The results above are the pre-development conditions. The file was created by running the script once with all the heads set to 20. Then at the end of the run (30 years), the output heads were pasted back into the input file, and it was rerun. This process was repeated several times until the program ran through all the time steps using only a single iteration and the error term essentially reported as a small constant value. At this condition, the system was deemed to be at equilibrium.

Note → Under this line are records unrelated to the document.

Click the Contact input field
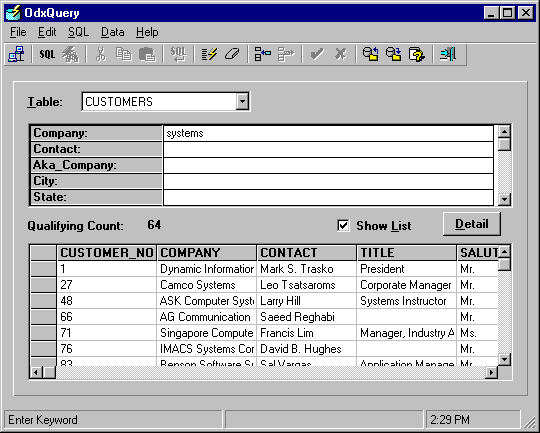 coord(328,150)
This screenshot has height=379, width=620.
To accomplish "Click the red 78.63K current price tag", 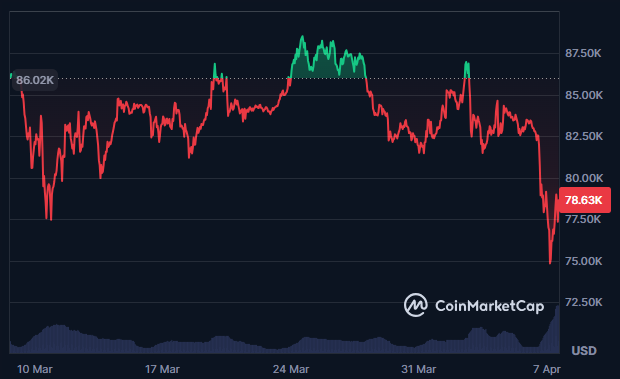I will click(584, 200).
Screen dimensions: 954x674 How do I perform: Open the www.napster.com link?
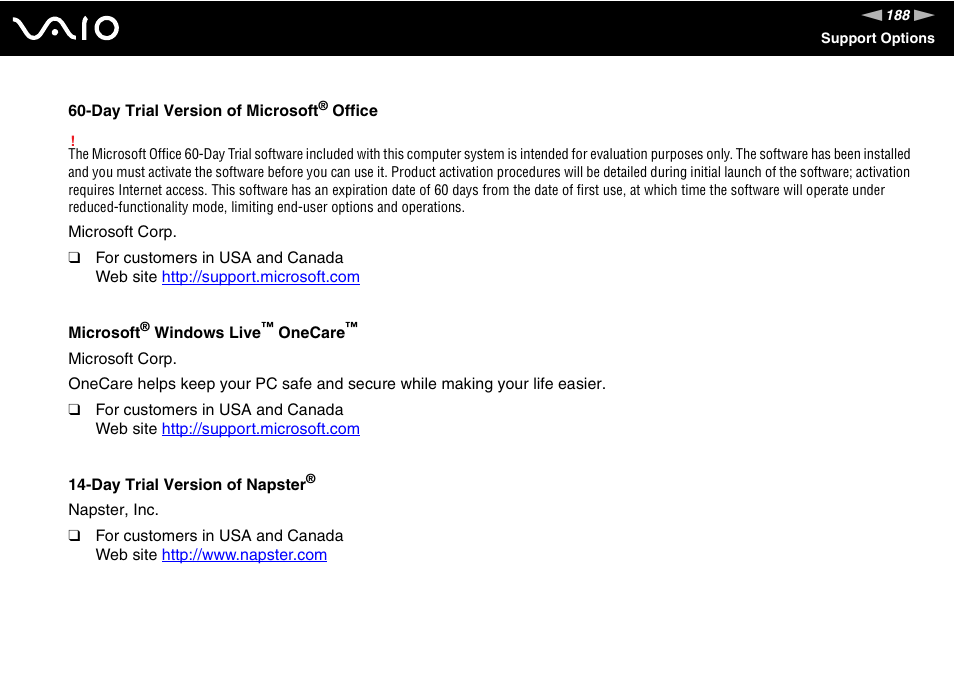pos(244,555)
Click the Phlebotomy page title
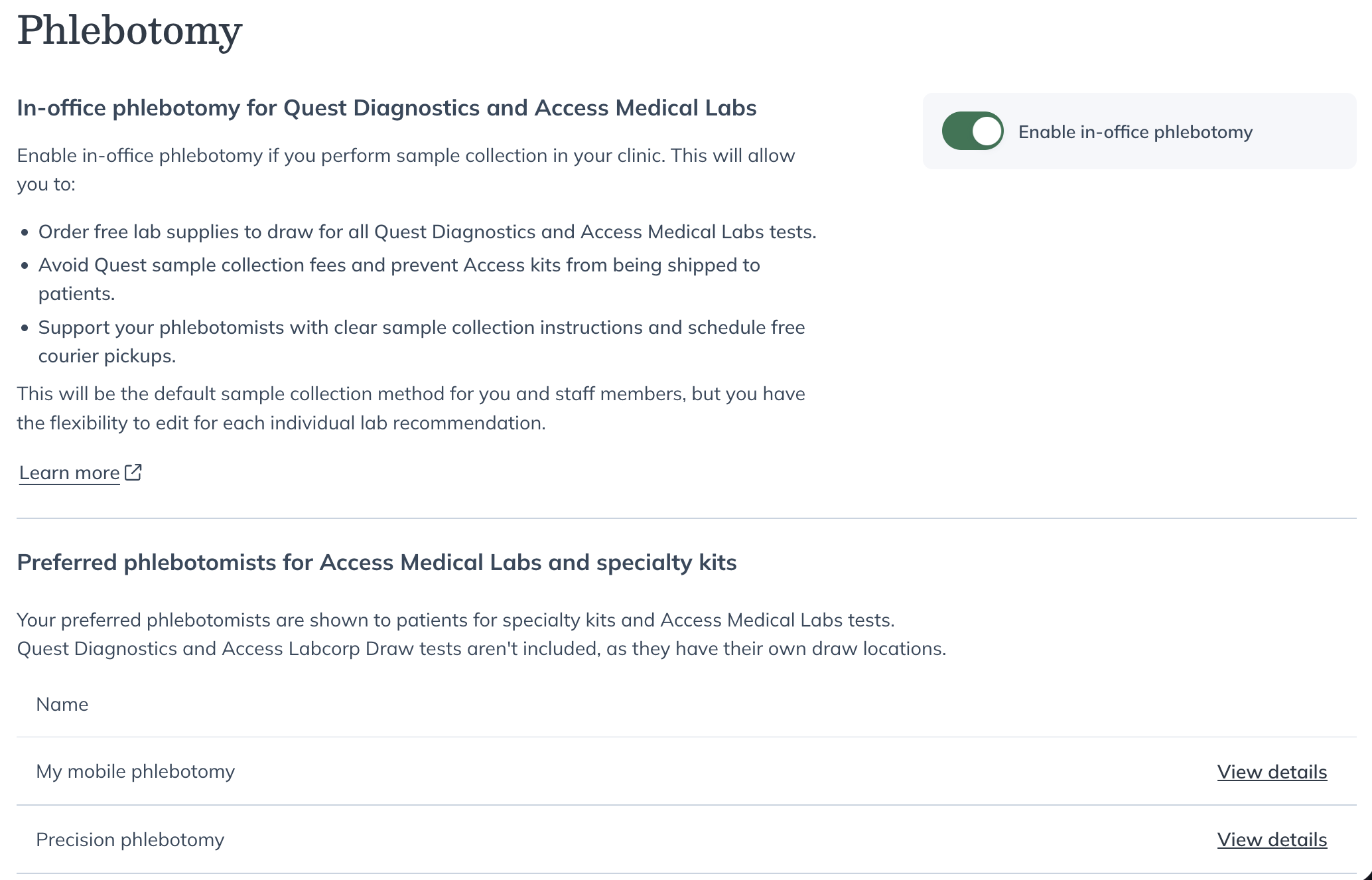1372x880 pixels. pyautogui.click(x=129, y=31)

Examination of the output shows that the contour lines are parallel to the swamp and the river (bottom and top) and slope from the middle (Y == 5500 meters) towards each boundary. The highest plotted water elevation is 34 meters, which would be a depth of about 6 meters beneath the town of Hubbleville. The high “ridge” is called a groundwater divide. All water South of the divide flows to the swamp, whereas all water North of the divide flows to the river.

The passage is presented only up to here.